▶ _Your task_
Please render the records starting at the line containing "Locate an element" and ending at the line containing "panel-a-xtick-label: 242 is" as a two-column CSV with the headers input and output, one row per record holding its text and its answer, each in a single quoted field with line breaks replaced by spaces. Leave the pictures out.

▶ _Entries shown_
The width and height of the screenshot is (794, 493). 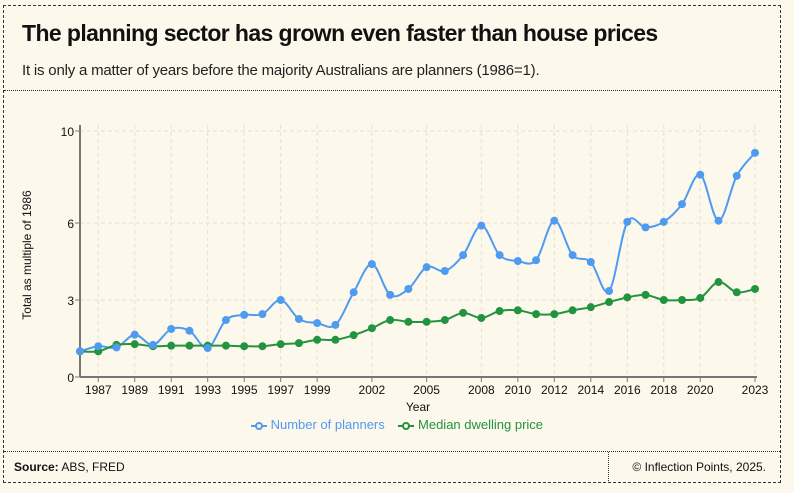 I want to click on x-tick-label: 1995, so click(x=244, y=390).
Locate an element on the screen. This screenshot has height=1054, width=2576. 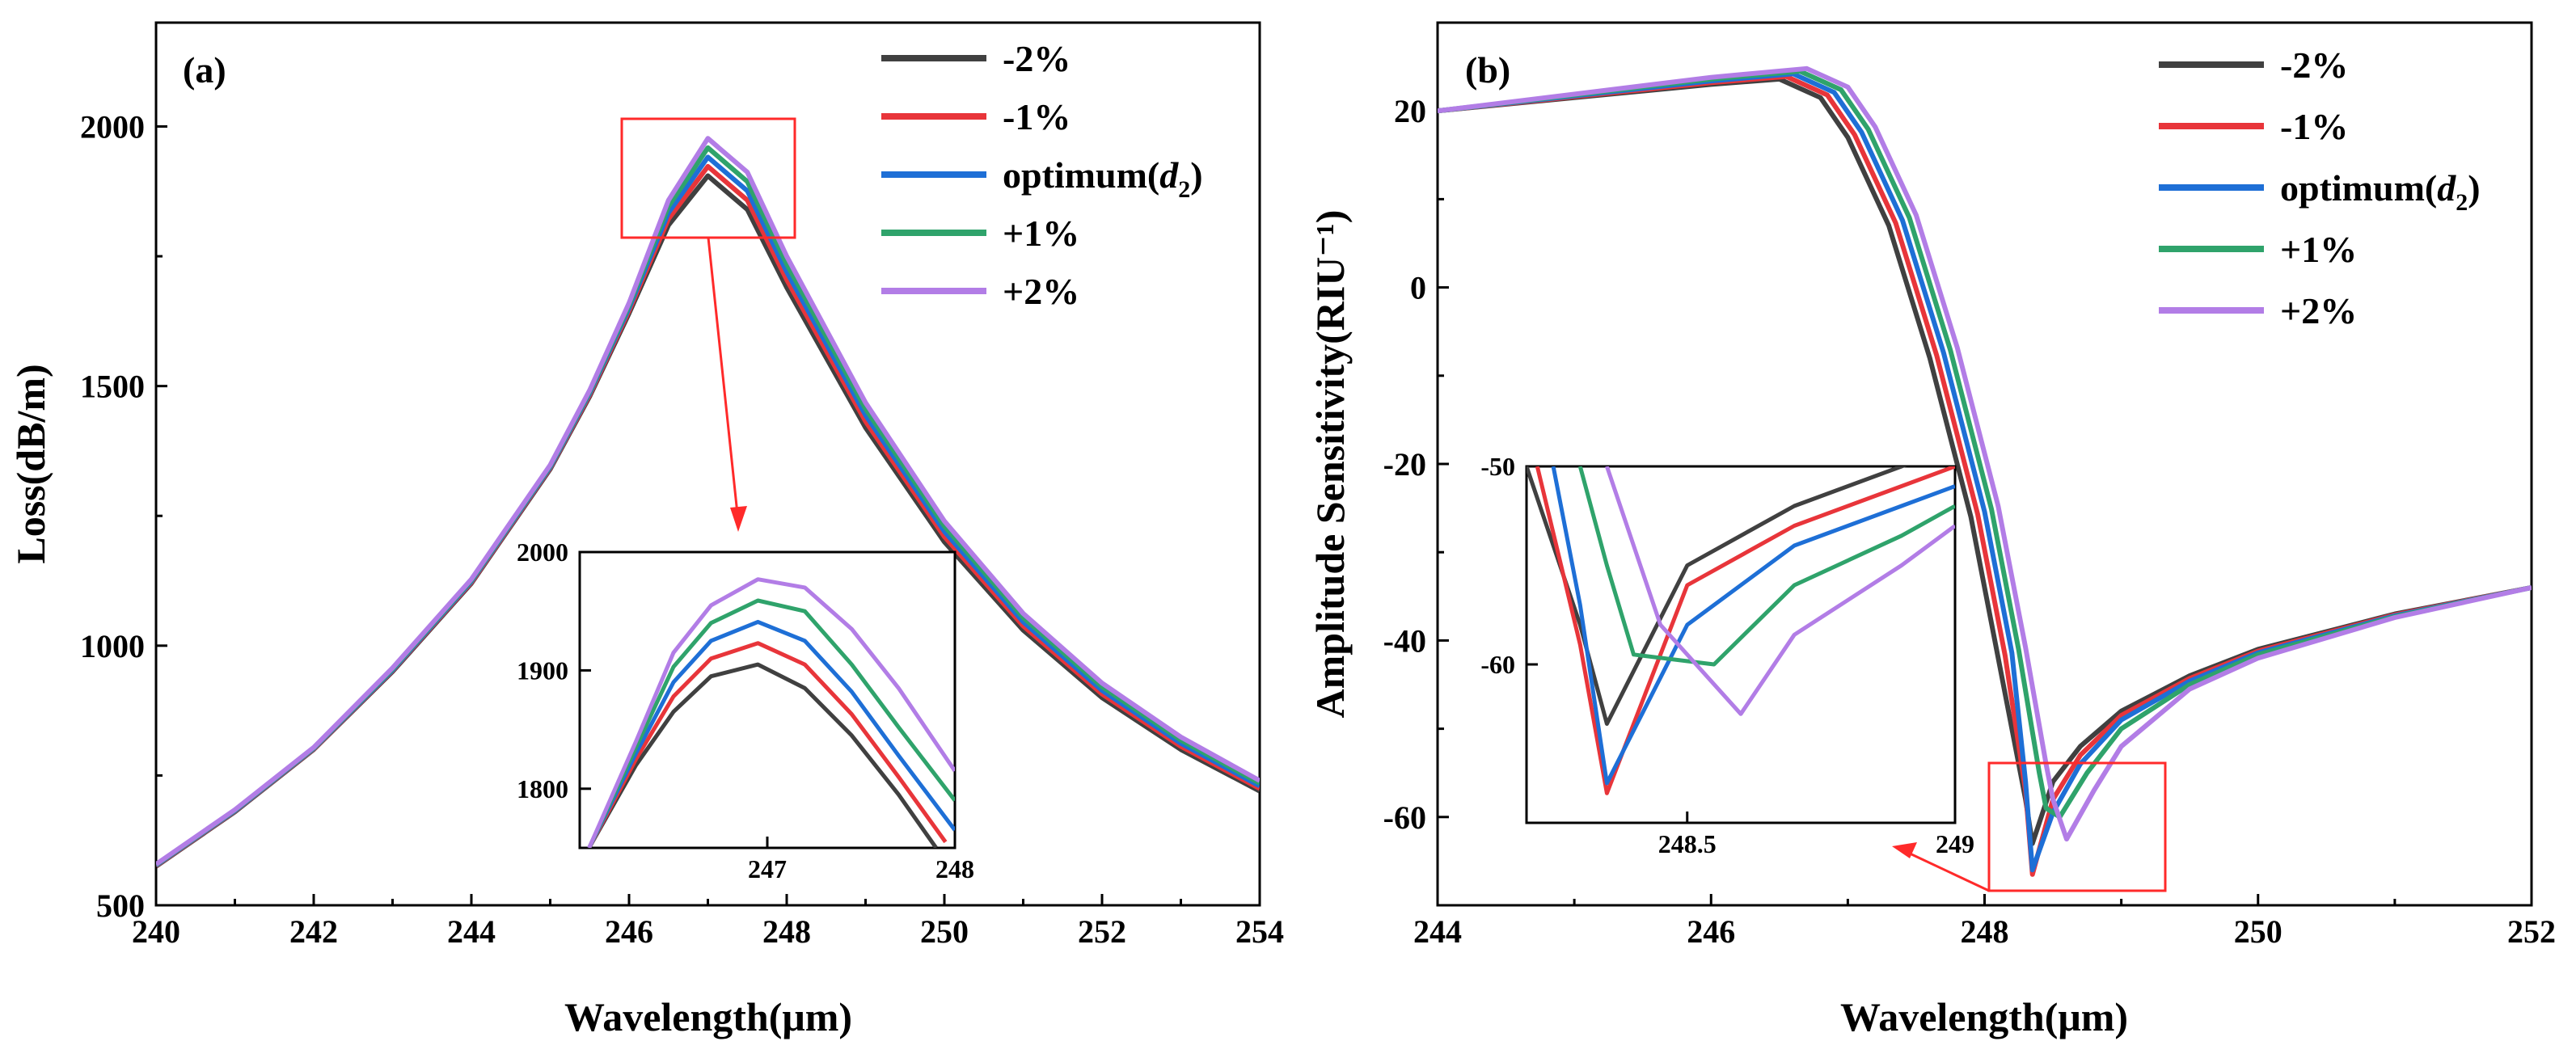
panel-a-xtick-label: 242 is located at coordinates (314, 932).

--

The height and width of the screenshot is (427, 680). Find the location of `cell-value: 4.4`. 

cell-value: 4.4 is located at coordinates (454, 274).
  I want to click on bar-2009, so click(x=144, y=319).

▶ _Answer space_
input,output
"Locate an element on the screen. This screenshot has height=1054, width=2576.","panel-a-xtick-label: 242 is located at coordinates (314, 932)."